» Written task: Lay out as a numbered list every row from the line containing "Select 'вносятся из" down to the line containing "I will pos(273,157).", both included, leaving out any blank lines.

---------------

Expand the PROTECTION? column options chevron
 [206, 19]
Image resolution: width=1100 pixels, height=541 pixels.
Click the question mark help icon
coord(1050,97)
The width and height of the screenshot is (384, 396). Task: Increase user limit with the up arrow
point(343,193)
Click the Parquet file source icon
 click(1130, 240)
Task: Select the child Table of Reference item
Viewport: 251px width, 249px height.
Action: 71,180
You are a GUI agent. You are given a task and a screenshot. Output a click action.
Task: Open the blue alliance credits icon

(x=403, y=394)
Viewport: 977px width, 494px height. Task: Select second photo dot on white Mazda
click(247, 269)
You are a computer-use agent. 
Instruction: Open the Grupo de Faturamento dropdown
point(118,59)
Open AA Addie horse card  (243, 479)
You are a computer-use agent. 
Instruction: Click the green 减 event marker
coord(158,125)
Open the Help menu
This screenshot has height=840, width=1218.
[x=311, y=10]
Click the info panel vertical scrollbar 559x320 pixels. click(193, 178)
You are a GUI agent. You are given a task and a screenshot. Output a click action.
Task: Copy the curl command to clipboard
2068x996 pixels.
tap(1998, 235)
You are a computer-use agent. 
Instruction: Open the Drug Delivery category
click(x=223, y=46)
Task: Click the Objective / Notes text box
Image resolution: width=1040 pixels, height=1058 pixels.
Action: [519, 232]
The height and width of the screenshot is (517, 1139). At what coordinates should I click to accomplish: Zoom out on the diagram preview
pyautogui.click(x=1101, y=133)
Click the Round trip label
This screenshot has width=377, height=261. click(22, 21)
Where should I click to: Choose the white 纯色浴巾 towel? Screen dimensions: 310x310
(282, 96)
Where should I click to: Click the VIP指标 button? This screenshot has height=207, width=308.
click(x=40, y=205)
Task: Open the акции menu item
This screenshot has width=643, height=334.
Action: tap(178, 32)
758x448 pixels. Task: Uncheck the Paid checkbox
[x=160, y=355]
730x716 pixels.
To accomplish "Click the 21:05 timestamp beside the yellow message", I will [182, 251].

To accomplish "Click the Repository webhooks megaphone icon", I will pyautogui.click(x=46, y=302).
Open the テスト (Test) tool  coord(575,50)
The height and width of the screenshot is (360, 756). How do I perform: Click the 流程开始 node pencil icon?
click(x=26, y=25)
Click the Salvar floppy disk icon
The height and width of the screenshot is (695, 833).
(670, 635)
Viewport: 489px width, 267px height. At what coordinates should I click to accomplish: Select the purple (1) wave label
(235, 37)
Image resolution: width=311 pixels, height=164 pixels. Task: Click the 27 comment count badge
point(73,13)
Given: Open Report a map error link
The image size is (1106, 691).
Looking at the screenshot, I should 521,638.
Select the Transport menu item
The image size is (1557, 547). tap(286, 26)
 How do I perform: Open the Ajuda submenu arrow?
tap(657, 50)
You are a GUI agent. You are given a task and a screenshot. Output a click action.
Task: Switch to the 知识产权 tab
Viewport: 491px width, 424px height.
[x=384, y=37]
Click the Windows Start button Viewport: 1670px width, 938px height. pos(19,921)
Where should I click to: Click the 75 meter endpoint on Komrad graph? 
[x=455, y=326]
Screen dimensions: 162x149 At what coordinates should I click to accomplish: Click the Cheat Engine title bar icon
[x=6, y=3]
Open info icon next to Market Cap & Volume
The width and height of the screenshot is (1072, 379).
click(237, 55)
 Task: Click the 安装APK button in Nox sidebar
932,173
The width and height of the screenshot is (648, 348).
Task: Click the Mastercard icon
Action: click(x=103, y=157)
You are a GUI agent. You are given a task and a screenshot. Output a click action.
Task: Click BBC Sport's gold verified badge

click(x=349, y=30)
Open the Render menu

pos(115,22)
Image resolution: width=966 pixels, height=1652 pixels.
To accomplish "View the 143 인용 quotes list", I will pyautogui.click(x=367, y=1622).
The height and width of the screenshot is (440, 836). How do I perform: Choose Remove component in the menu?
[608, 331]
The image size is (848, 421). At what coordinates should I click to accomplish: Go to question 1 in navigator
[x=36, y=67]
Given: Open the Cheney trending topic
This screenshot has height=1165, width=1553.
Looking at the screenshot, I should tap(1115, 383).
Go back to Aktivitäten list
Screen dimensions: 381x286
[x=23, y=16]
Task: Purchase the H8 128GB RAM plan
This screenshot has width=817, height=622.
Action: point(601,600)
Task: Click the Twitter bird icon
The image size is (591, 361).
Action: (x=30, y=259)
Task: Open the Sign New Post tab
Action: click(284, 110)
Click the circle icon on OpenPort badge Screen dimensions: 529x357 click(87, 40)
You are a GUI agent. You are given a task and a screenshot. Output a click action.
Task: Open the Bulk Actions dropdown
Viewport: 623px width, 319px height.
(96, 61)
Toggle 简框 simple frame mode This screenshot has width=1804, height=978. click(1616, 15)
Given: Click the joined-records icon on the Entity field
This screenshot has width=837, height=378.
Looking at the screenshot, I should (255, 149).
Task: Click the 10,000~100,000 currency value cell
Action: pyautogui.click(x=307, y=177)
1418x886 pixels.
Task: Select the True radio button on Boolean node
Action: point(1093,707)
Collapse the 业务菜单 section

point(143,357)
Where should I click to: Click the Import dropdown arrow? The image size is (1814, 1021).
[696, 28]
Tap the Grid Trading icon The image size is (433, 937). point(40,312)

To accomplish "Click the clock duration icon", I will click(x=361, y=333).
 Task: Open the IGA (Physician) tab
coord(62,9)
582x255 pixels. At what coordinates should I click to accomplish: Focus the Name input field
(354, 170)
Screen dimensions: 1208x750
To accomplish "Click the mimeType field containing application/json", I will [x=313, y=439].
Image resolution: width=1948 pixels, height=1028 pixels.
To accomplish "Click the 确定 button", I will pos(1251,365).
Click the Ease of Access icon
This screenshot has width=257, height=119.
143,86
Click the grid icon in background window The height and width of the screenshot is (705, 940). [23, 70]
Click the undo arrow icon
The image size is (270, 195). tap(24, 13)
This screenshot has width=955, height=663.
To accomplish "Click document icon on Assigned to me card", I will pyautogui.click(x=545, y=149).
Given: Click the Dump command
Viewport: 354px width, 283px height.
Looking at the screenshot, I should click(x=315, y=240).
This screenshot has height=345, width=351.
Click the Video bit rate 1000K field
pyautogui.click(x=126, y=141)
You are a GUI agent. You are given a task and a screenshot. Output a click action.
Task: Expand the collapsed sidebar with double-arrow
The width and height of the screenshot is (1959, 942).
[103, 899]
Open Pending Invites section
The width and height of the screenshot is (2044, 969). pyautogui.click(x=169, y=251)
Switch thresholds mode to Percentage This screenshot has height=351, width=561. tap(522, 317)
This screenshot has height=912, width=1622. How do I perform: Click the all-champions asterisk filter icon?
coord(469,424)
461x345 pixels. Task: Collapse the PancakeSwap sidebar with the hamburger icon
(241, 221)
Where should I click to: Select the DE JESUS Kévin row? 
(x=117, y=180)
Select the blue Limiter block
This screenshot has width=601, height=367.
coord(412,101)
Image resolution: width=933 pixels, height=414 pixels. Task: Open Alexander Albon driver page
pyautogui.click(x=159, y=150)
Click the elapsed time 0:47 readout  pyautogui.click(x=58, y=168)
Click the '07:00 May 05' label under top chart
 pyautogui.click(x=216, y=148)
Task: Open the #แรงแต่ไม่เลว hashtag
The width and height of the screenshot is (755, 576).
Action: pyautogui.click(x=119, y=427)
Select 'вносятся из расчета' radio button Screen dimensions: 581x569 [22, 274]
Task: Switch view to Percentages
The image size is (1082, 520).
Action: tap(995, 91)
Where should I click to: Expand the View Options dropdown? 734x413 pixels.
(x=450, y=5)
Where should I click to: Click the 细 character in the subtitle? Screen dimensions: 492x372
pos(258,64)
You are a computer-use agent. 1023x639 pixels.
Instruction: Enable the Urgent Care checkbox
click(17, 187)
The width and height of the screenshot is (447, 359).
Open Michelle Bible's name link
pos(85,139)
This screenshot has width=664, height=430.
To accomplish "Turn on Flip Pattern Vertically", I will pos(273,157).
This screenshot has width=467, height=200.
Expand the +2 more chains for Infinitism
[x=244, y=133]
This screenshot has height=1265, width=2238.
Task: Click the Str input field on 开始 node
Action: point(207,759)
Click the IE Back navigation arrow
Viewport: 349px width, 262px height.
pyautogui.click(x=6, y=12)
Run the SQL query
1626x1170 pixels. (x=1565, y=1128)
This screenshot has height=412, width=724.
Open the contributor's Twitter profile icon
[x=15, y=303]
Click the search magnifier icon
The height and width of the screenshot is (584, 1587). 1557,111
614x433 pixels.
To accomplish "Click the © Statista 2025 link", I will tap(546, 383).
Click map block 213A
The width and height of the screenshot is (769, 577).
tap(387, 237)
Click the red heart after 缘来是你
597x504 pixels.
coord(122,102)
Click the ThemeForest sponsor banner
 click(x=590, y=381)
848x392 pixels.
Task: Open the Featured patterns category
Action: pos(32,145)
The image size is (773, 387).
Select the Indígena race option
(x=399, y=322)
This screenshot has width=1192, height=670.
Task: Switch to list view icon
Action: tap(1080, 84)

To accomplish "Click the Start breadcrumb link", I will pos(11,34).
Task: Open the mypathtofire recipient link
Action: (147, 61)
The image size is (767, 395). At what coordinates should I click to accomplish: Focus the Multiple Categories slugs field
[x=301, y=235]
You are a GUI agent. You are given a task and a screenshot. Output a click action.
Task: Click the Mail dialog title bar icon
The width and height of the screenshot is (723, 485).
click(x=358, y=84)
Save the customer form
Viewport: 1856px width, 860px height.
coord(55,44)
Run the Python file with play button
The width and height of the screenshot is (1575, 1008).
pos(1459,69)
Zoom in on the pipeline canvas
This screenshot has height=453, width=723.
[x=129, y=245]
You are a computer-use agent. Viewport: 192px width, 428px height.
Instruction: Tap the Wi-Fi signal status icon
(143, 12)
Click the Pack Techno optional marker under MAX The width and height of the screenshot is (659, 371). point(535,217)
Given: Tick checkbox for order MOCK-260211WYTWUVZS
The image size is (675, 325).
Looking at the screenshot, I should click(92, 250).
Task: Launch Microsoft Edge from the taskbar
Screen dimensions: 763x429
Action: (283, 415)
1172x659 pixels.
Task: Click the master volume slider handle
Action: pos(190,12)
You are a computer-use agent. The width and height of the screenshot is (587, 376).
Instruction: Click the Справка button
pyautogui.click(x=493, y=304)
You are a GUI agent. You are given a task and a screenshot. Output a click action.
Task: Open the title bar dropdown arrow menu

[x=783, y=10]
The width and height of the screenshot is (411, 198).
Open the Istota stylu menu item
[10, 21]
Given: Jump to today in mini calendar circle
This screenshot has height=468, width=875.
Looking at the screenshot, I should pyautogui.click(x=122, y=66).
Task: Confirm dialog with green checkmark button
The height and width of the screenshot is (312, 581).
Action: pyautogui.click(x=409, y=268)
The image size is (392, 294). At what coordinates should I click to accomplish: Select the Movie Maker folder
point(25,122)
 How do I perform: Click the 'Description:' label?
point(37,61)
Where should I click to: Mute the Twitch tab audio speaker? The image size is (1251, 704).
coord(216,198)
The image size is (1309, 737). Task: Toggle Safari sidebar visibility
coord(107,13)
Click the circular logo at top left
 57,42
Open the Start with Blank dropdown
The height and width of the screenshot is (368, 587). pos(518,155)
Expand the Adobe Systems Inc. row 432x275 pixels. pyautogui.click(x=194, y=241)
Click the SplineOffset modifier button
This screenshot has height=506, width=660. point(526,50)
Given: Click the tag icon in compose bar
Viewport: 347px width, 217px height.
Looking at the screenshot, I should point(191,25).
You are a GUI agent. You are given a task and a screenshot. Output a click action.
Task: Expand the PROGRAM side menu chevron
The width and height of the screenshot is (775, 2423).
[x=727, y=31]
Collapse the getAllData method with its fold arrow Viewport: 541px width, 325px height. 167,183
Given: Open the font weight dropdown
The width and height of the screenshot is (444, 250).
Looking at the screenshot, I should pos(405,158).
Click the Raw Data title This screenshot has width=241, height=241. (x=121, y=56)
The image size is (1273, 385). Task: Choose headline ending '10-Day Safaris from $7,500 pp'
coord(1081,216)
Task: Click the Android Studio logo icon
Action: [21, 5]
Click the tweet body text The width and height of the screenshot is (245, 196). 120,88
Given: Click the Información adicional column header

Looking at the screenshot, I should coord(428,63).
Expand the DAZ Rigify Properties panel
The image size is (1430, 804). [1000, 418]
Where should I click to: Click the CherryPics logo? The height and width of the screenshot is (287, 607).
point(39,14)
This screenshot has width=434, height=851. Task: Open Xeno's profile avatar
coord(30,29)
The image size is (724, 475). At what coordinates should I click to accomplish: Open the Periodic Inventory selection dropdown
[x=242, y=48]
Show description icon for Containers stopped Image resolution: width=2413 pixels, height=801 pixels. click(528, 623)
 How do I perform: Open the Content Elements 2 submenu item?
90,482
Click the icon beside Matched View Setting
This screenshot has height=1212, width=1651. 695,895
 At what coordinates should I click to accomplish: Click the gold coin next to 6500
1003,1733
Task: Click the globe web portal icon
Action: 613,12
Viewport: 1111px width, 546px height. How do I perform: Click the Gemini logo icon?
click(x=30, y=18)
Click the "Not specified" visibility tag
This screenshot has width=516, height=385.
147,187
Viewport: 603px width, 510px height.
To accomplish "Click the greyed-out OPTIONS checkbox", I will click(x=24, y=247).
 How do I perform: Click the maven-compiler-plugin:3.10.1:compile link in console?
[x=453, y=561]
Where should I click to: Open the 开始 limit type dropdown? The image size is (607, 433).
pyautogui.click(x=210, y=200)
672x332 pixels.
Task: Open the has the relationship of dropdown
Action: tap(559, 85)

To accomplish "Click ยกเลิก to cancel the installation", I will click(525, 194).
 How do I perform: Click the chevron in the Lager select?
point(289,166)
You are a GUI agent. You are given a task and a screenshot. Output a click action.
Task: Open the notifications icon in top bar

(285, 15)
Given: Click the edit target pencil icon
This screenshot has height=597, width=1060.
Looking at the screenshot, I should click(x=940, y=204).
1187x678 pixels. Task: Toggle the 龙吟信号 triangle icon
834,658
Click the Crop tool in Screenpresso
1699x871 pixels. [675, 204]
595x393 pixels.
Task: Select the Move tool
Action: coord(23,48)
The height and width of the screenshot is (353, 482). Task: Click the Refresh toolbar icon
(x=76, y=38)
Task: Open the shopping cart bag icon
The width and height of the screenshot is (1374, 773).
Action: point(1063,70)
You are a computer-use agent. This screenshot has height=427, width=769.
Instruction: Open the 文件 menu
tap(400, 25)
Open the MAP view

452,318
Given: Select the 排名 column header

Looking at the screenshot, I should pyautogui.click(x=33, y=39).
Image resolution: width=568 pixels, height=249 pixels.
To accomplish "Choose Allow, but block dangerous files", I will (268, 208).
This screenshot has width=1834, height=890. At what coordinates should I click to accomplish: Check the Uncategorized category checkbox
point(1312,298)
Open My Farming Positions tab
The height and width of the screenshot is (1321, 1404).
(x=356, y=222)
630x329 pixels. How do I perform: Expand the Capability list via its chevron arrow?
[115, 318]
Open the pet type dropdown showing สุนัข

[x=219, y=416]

---------------

» Result of this task:
1. Select 'вносятся из расчета' radio button Screen dimensions: 581x569 [22, 274]
2. Task: Switch view to Percentages
3. The image size is (1082, 520).
4. Action: tap(995, 91)
5. Where should I click to: Expand the View Options dropdown? 734x413 pixels.
6. (x=450, y=5)
7. Where should I click to: Click the 细 character in the subtitle? Screen dimensions: 492x372
8. pos(258,64)
9. You are a computer-use agent. 1023x639 pixels.
10. Instruction: Enable the Urgent Care checkbox
11. click(17, 187)
12. The width and height of the screenshot is (447, 359).
13. Open Michelle Bible's name link
14. pos(85,139)
15. This screenshot has width=664, height=430.
16. To accomplish "Turn on Flip Pattern Vertically", I will pos(273,157).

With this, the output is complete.